### TASK PROMPT
Look through the data and write out every line with the word "Given" in it.

──────── THE DATA

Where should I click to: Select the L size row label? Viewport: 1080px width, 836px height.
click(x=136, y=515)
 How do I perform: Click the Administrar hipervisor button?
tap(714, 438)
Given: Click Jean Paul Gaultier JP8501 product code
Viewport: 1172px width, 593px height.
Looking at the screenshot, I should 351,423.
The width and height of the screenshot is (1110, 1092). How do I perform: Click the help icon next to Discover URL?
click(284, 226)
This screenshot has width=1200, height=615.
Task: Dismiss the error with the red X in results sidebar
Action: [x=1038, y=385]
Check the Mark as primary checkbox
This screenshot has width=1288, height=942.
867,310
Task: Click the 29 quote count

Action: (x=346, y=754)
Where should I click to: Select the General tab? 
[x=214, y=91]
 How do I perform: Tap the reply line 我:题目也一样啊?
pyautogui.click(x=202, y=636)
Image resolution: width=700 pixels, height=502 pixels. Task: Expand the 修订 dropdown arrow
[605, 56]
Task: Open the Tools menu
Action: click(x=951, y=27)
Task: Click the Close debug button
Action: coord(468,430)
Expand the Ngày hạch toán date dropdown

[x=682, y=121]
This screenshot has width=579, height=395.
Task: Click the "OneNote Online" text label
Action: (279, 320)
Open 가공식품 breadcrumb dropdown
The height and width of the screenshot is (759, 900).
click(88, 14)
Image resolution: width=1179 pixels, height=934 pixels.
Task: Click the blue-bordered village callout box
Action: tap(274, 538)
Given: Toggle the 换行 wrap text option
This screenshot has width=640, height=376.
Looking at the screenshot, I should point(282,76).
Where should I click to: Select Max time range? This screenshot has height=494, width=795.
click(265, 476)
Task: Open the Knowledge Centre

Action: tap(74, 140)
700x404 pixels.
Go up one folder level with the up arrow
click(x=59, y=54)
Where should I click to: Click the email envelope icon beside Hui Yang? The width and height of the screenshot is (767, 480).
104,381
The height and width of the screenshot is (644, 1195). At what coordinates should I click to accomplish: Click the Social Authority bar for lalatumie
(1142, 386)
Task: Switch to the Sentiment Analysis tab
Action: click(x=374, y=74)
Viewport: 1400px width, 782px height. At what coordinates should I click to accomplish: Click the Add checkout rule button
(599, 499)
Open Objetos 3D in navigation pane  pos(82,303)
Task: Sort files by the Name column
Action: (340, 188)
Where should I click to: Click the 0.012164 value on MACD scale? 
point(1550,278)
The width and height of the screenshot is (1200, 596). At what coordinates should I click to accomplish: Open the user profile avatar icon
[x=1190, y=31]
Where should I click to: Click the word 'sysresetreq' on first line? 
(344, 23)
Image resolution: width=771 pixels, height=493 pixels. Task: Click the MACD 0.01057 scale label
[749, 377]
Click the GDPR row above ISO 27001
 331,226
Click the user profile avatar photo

────────────────

### ANSWER TO THE EXERCISE
Given: Click Jean Paul Gaultier JP8501 product code
Given: Toggle the 换行 wrap text option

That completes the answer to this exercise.